Things to consider include compartmentalization, fire-rated assemblies, fire stops, fire dampers, sprinklers and control devices inside the barns.
“Really the barns are built to burn. They are organized kindling,” Drysdale stated. “There are combustible materials, wood frame, unprotected structures, generally too far away from fire halls to have the fire department make a big difference.”
It’s not just fires, Drysdale pointed out. Extreme weather such as rain, snow and wind also cause damage that can start fires or destroy barns.
“We want to look at ways that we can enhance the ability for a structure to survive losses,” said Drysdale.
“We understand that you can’t change things overnight but we would like to see small incremental steps in how buildings are built so we can start to say to our reinsurers we are making a change on these structures.
“A lot of the mutual companies are really investing in loss prevention because of the number of losses that we are having.”
As an example, he spoke about a large potato barn fire that resulted in a $9-million loss, with most of the damage caused in about an hour. The farmer made substantial changes in designing the new building.
“The policy holder spent a substantial amount of money to go over and above the needs of the building code,” explained Drysdale.
“I know it’s going to add to the cost of the building but eventually you have to look and say farm buildings have the potential to burn and could maybe become uninsurable in the future. I’m not saying they are going to be but if there are enough fires it starts getting to the point where it is too expensive to buy insurance. Our reinsurance costs are going up on a yearly basis and they are going up by a substantial amount.”
The policy holder for the potato barn incorporated many resilient elements into the design of the new facility.
“When he rebuilt, the farmer put fire doors throughout the entire building, he did a fireproof room for the battery charged equipment, he put up tilt-up concrete panels, he’s got a 30-foot ceiling there now.
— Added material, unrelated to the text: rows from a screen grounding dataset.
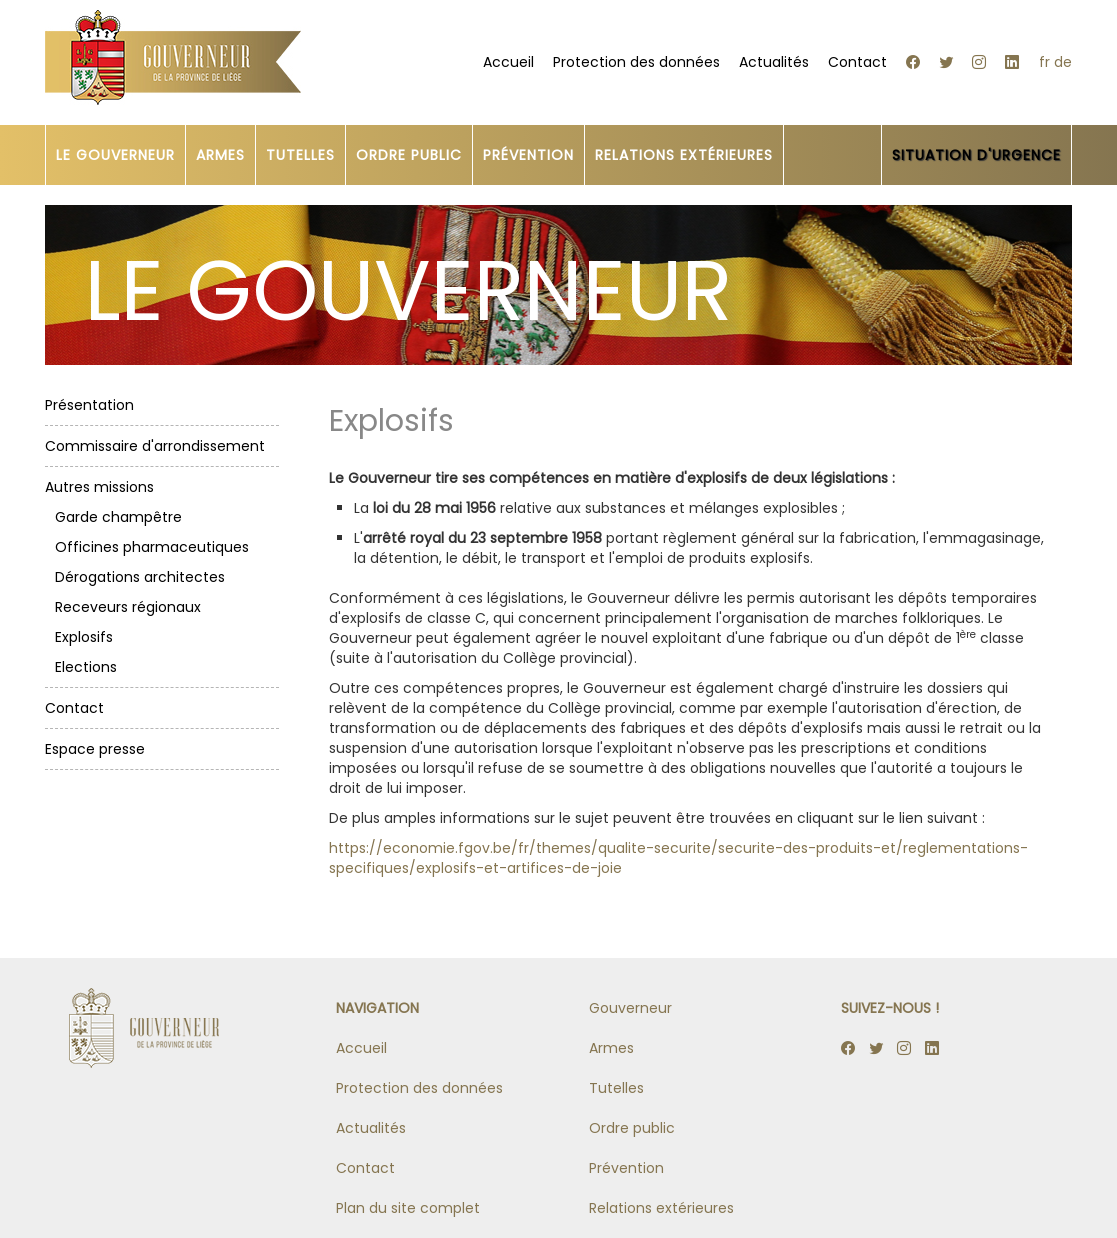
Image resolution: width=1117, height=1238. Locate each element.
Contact (857, 62)
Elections (86, 667)
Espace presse (95, 749)
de (1063, 62)
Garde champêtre (118, 517)
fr (1044, 62)
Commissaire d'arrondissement (155, 446)
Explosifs (84, 637)
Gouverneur (630, 1008)
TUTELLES (300, 155)
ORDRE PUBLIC (409, 155)
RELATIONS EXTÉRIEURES (684, 155)
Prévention (626, 1168)
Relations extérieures (661, 1208)
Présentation (89, 405)
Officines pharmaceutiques (152, 547)
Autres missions (99, 487)
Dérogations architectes (140, 577)
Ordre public (632, 1128)
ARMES (220, 155)
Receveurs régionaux (128, 607)
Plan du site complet (408, 1208)
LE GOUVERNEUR (115, 155)
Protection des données (636, 62)
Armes (611, 1048)
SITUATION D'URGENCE (976, 155)
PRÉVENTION (528, 155)
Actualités (774, 62)
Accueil (508, 62)
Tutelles (616, 1088)
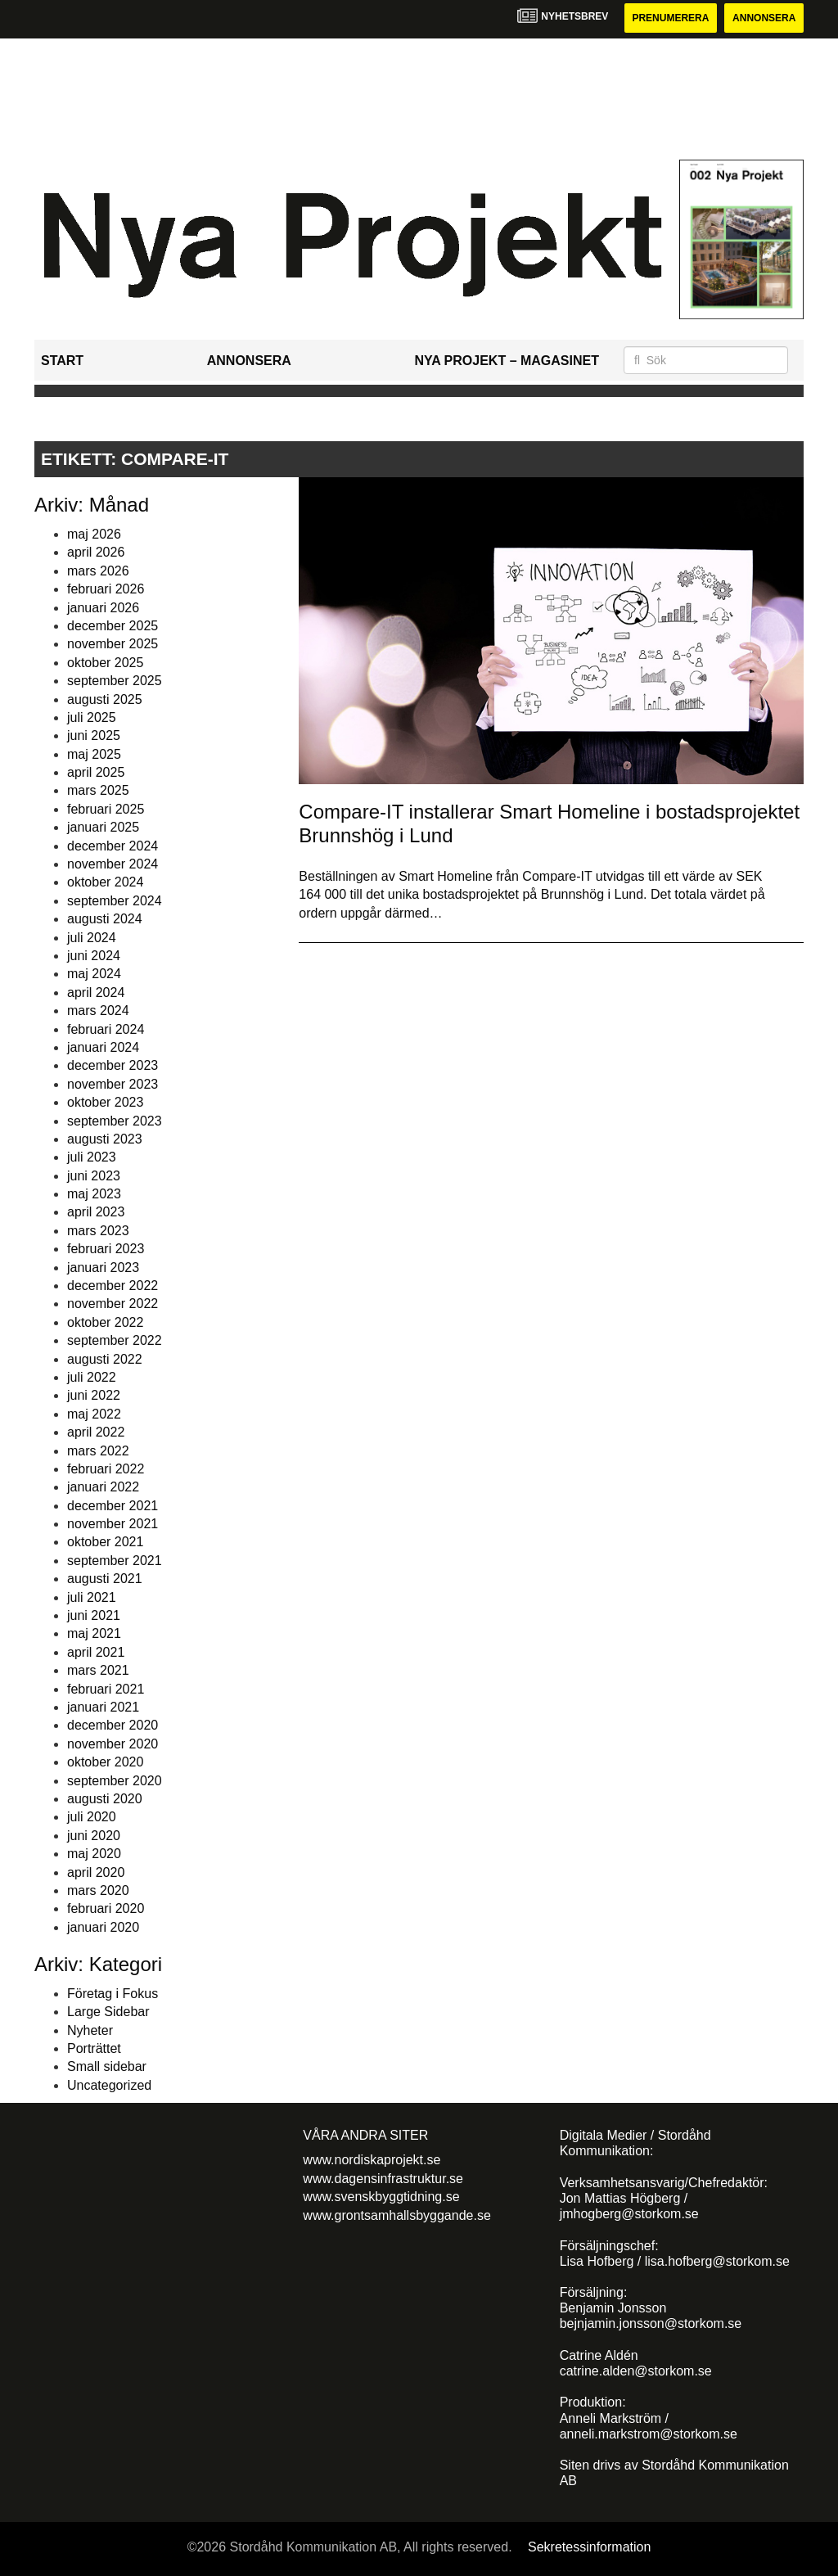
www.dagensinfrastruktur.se (383, 2179)
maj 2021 (94, 1633)
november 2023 (112, 1084)
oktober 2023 (105, 1102)
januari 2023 (103, 1267)
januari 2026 (103, 608)
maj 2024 (94, 974)
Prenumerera (670, 18)
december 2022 (112, 1286)
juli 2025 (91, 717)
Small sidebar (106, 2066)
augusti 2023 (104, 1139)
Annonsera (763, 18)
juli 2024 (91, 938)
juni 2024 (93, 956)
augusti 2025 (104, 699)
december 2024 (112, 846)
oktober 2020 (105, 1762)
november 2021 (112, 1524)
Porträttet (94, 2048)
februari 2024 (105, 1029)
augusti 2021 (104, 1579)
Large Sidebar (108, 2012)
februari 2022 (105, 1469)
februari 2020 (105, 1908)
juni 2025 (93, 735)
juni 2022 (93, 1395)
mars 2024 (98, 1010)
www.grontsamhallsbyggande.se (396, 2215)
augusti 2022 (104, 1359)
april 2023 (95, 1212)
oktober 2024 (105, 882)
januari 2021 (103, 1707)
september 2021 (114, 1561)
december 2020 (112, 1725)
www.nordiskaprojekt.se (371, 2160)
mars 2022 (98, 1451)
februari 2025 (105, 809)
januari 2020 (103, 1927)
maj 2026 (94, 534)
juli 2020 (91, 1817)
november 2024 (112, 864)
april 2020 (95, 1872)
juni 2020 (93, 1836)
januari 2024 (103, 1047)
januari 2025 (103, 827)
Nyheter (90, 2030)
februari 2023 (105, 1249)
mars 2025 (98, 790)
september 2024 (114, 901)
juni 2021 (93, 1615)
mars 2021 (98, 1670)
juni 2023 (93, 1176)
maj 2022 (94, 1414)
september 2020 (114, 1781)
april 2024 (95, 992)
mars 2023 (98, 1231)
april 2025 (95, 772)
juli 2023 (91, 1157)
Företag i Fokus (112, 1994)
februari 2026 (105, 589)
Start (62, 361)
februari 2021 (105, 1689)
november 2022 (112, 1304)
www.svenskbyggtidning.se (381, 2197)
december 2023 (112, 1065)
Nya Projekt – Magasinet (506, 361)
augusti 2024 (104, 919)
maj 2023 (94, 1194)
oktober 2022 (105, 1322)
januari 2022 (103, 1487)
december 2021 (112, 1506)
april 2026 (95, 552)
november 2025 (112, 644)
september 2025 (114, 681)
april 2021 (95, 1652)
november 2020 (112, 1744)
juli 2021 (91, 1597)
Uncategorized (109, 2085)
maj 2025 (94, 754)
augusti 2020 (104, 1799)
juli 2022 (91, 1377)
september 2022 (114, 1340)
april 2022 (95, 1432)
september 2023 (114, 1121)
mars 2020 (98, 1890)
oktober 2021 (105, 1542)
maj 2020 (94, 1854)
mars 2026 (98, 571)
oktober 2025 (105, 663)
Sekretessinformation (589, 2547)
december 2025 (112, 626)
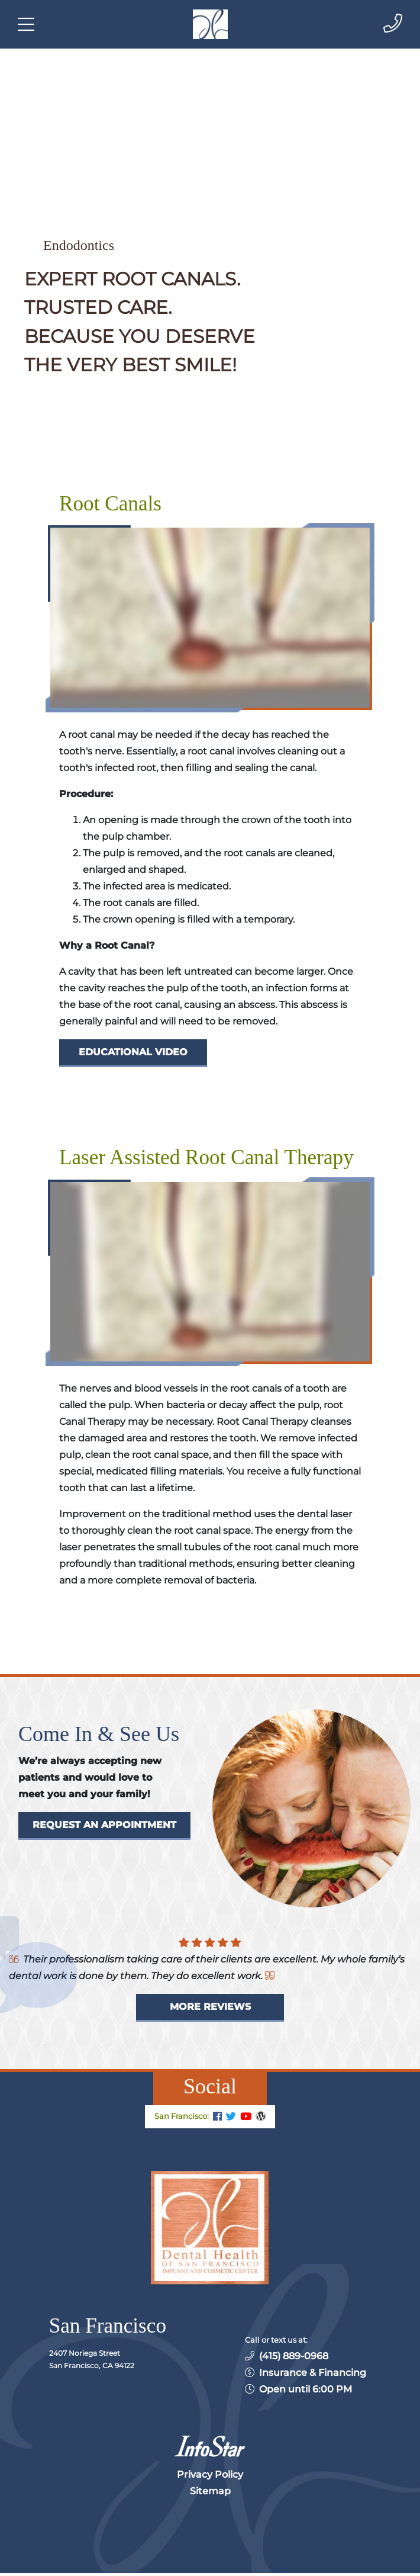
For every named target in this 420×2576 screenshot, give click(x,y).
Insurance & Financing (312, 2372)
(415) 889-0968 (293, 2356)
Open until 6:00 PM (305, 2389)
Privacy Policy (210, 2474)
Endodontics (78, 245)
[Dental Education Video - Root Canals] (133, 1053)
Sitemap (210, 2491)
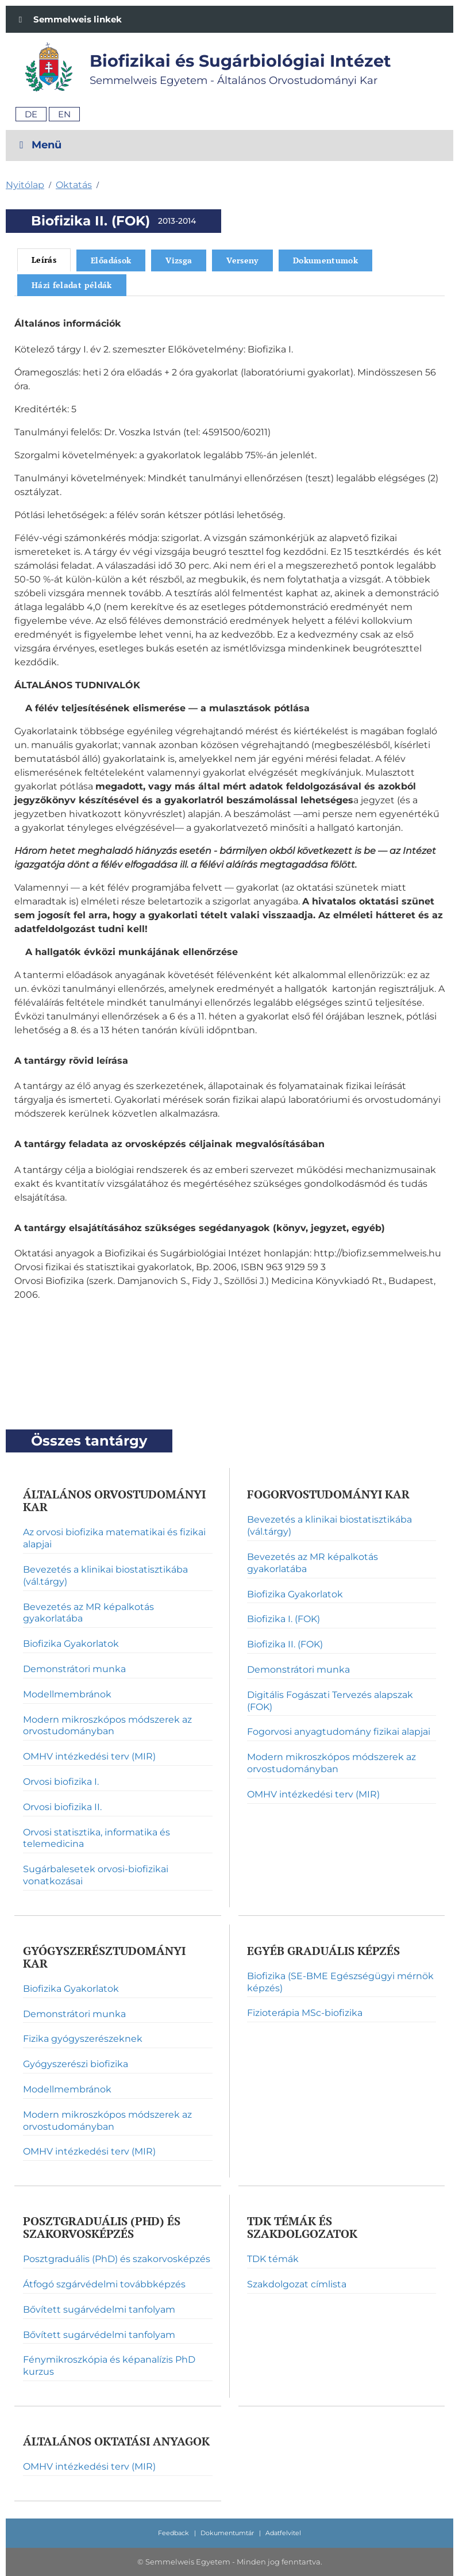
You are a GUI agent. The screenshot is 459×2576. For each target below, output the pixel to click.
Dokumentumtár (227, 2533)
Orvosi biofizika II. (62, 1806)
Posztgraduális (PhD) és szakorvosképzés (116, 2258)
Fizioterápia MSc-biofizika (304, 2012)
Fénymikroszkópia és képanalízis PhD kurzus (109, 2365)
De (31, 114)
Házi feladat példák (72, 284)
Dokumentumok (325, 260)
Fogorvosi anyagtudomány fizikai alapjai (338, 1731)
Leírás (44, 259)
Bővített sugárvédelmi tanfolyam (99, 2309)
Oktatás (74, 184)
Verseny (242, 260)
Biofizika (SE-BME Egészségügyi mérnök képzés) (340, 1982)
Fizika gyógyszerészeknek (82, 2038)
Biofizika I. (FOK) (283, 1618)
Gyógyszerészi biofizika (75, 2063)
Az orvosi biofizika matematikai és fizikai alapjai (114, 1538)
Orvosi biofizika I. (61, 1781)
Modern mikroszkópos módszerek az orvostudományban (107, 1725)
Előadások (111, 260)
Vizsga (178, 260)
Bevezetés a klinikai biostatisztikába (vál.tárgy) (105, 1575)
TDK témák (273, 2258)
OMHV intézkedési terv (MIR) (89, 1756)
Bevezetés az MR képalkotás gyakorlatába (88, 1612)
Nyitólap (25, 184)
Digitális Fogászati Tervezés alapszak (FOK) (330, 1700)
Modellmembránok (67, 1694)
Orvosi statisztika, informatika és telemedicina (96, 1838)
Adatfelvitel (283, 2533)
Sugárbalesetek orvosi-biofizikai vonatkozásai (95, 1875)
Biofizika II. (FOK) (285, 1644)
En (64, 114)
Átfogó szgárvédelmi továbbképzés (104, 2284)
He also went with a double truss system and he put hurricane straps on all the trusses,” said Drysdale.
He added there are a few products on the market that may be able to minimize the spread of fire in barns, including a Haven fire suppression safety device.
“It will put out a fire in a building area 16-feet-by-16-feet,” explained Drysdale.
“It sits up in the rafters. What we’re going to start recommending is in all mechanical and electrical rooms of agricultural buildings, we’re going to say they should be installing these. We’re not going to make it mandatory at this point but we’re going to start talking about this and we’re going to promote it. If we can stop that fire in that mechanical room, we can save all the animals, we can save all the buildings, we can save all the losses that occur. There is nobody that makes money on an insurance claim.”
There is also a company that specializes in fire prevention systems which installs extinguishers in the attic connected with controllers that can flood the entire attic with extinguishant.
“That’s the weak point in the barn so that’s another option for the future,” Drysdale noted.
“There is also a sprinkler system that goes into a heated little room. It’s about the cost of a generator and you can flood the entire building with a soap and water solution right to the rafters.”